■ Exercise objective ■
Look through the data below and extract, unchanged, the lines from the one that contains "Click Sign up in the header" to the one that contains "Task: Open Total Contacts value 3 drilldown", both included.

■ Data shown ■
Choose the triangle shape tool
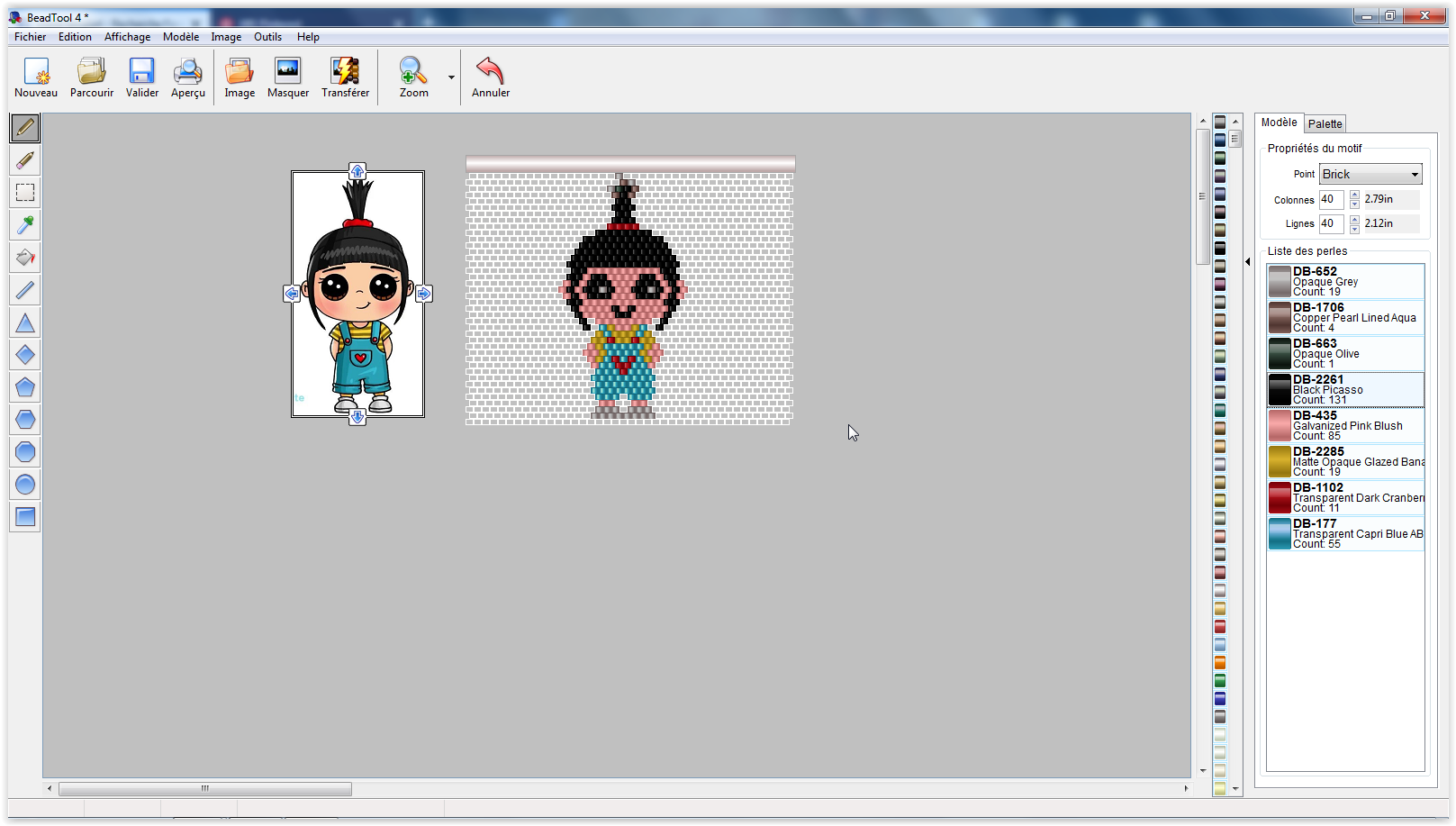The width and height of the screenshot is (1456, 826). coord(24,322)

--

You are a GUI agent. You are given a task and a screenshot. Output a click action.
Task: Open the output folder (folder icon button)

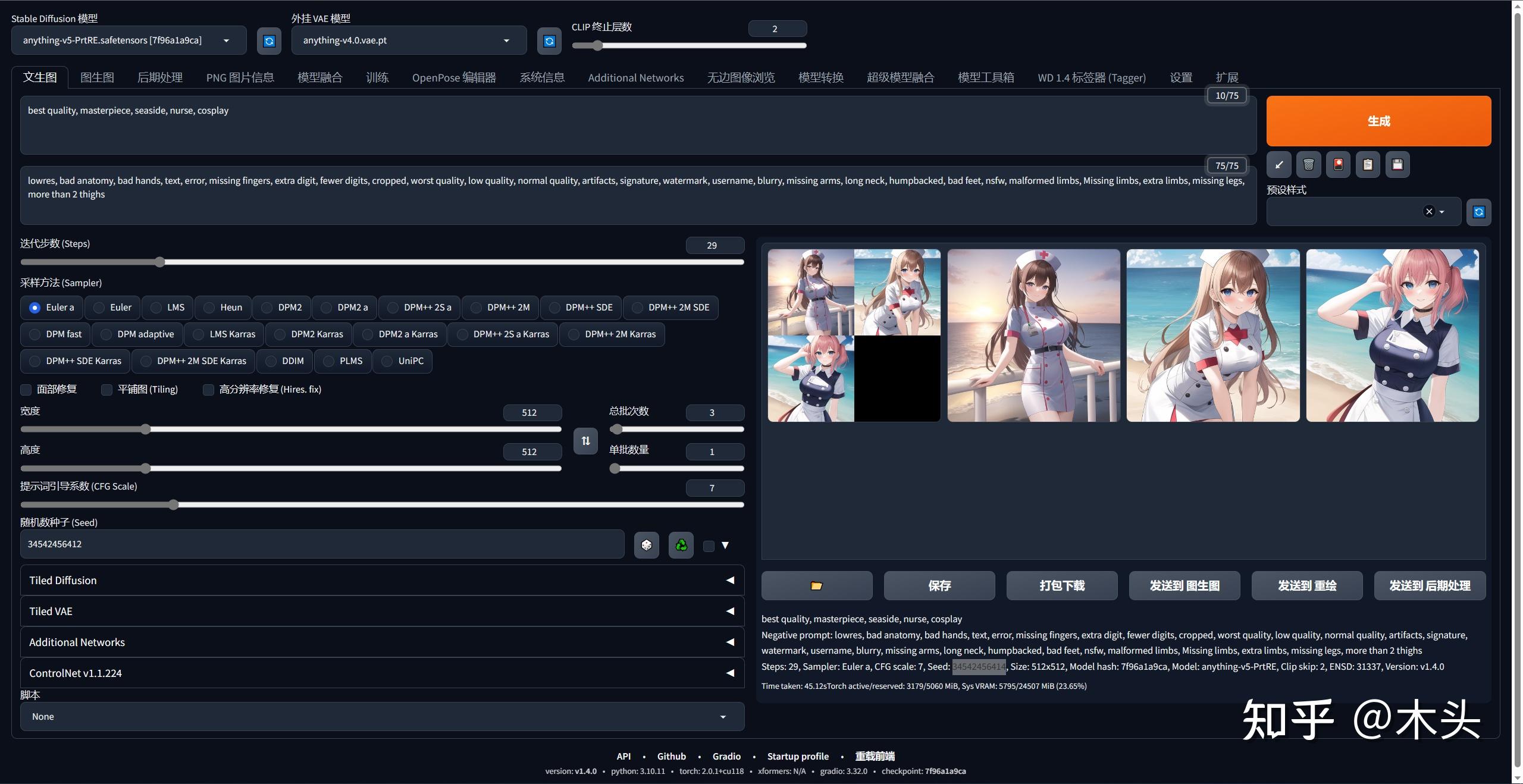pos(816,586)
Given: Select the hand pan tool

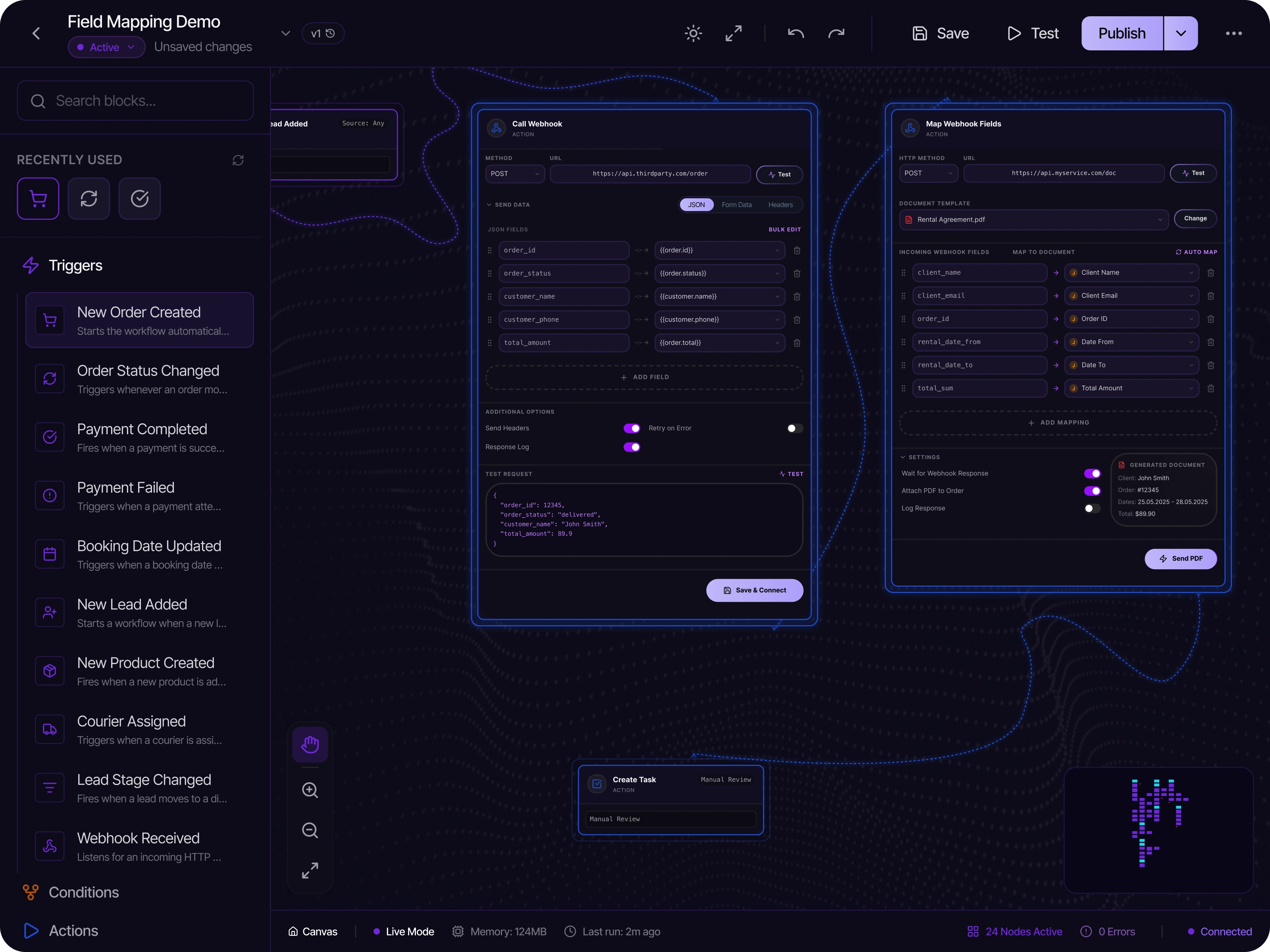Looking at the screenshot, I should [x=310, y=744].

--

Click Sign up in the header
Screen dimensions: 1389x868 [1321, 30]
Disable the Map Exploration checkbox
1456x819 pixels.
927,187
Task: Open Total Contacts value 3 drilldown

■ Response to this exercise ■
Click Sign up in the header
Screen dimensions: 1389x868 [1321, 30]
Disable the Map Exploration checkbox
1456x819 pixels.
927,187
Task: Open Total Contacts value 3 drilldown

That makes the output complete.